Health insurance should compensate for the expenses incurred on medical treatment in a hospital. The purpose of health insurance is to prevent financial losses in a medical emergency. However, the health insurance policy may fail to provide benefits when needed despite paying the premium.
Failure of health insurance can be in the form of inadequate coverage of the medical expenses forcing the insured to spend from his/her resources, or rejection of the claim by the insurer. The fault may lie with the insurer or the policyholder or in the process of buying the policy.
10 Most Common Reasons for Failure of Health Insurance Policies
Lack of Awareness
Lack of knowledge of health insurance plans and the options available to the customers is a major reason for the failure of health insurance. People often purchase their first insurance plan without going into its details. The policy’s fine print is not read, thereby ignoring the coverage benefits provided by the policy, terms, and conditions, and other features of the policy.
For instance, if the waiting period for pre-existing diseases in a health insurance policy is 2 years, but the insured is not aware of it and raises a claim for the treatment of a pre-existing disease before the expiry of the 2 years, then the claim is rejected.
Thus, it is necessary to fully know the health insurance plan you are purchasing to know the kind of plan you are investing in.

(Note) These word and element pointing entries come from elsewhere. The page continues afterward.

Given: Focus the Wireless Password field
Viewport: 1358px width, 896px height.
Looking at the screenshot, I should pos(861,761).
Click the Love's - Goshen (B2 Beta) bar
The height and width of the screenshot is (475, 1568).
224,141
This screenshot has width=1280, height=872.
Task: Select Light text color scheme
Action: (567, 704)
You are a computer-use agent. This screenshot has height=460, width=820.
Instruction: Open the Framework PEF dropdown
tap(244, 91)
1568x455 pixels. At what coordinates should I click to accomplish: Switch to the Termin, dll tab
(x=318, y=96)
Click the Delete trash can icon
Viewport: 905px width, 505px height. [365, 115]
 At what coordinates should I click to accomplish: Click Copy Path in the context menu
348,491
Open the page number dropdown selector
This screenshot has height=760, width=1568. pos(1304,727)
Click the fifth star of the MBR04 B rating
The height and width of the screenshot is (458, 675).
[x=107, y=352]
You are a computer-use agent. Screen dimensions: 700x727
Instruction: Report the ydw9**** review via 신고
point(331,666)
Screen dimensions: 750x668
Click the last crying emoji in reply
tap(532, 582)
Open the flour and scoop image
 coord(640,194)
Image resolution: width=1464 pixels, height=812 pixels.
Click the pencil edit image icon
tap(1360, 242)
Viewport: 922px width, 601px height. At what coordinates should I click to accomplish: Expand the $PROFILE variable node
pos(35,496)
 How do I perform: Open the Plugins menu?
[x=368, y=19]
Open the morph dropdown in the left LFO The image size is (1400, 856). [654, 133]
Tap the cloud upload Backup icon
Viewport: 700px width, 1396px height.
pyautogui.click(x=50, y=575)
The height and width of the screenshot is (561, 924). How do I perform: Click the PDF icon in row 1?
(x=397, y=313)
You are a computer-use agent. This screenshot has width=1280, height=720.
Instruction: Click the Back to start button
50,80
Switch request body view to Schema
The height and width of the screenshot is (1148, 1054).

Viewing health insurance as merely an instrument to save tax is another reason for the failure of health insurance. Since the focus is on tax savings only, people often consider only the premium amounts required to save tax when purchasing health insurance plans. The medical coverage provided by health insurance plans is ignored in favor of premiums to save on tax.
For example, a person may purchase a health insurance policy that provides good tax savings but does not include important benefits such as coverage for pre-existing diseases, critical illness cover, pre and post-hospitalization expenses, and more. Such a policy might fail to compensate adequately for the expenses in case of a serious medical condition.
In times of rising medical inflation, not enough coverage for medical expenses result in the failure of health insurance. The sum insured may not be enough to meet the policyholder’s needs. For example, if the sum insured by a policy is Rs. 3 lakhs and the policyholder incurs an expense of Rs. 5 lakhs for medical treatment, he/she would suffer a loss of Rs. 2 lakhs despite having health insurance coverage.
People tend to opt for health insurance policies having low premiums to save money. Such policies can carry low sub-limits on room rent or certain medical procedures, exclude pre-existing diseases, or may not cover pre and post-hospitalization expenses. What is often ignored is that health insurance policies having low premiums do not provide a plethora of coverage benefits.
Thus, even if the policyholder saves money on the premium, he/she can suffer financial losses in the event of a medical emergency.
Terms and Conditions
Ignoring the terms and conditions is another common reason for the failure of health insurance. Without knowing the terms and conditions of the health insurance policy, the policyholder is highly likely to make mistakes when raising a claim. For instance, the policyholder can claim the room rent for a higher-priced room in a hospital than the sub-limit imposed by the policy simply because he/she is not aware of the sub-limit.
The coverage must suit the specific requirements of the policyholder. Simply purchasing a policy without determining whether or not the coverage provided by it per your needs is a mistake. For instance, if you are suffering from any pre-existing disease, you need a policy covering pre-existing diseases with a minimum waiting period.
Bad Choice in A Hurry
People often buy the wrong policies in haste, whether under the influence of the insurance agent or lack of interest in knowing the details. There are multiple types of health insurance plans with various benefits and features. However, not going through the various plans and purchasing a policy in haste results in the failure of health insurance.
Buying without Comparing
Lack of research about the various health insurance plans before purchasing a policy is another common reason for the failure of health insurance. Various insurers’ details of all kinds of health insurance plans are available on the internet. Despite this facility, people tend to forgo research and believe whatever the insurance agents tell them. Thus, they end up with policies not suitable for them.
The correct method determines your specific requirements and looks for health insurance plans fulfilling them. After that, compare such policies by different insurers to figure out the best deal for you as per your needs and budget.
Health insurance coverage is provided based on age, occupation, income, pre-existing diseases or major ailments, current insurance plans, and any other detail sought by the insurance company. When filing the claim, the policyholder is required to submit documents attesting to the details given in the proposal form, along with the required documents proving that the policyholder has undergone treatment in a hospital.
If the documents are not in order, the claim will be rejected. Thus, the policyholder must be able to furnish the correct documents for raising a claim.
Agent bias toward his/her commission rather than the customer’s requirements is also a reason for the failure of health insurance. An agent may try to sell a policy that fetches more commission rather than meeting the customer’s needs. Thus, blindly trusting an insurance agent is a mistake.
It is essential to be wary of the above-mentioned reasons to prevent the failure of health insurance. The focus should be on purchasing the best policy to fulfill your needs in a medical emergency.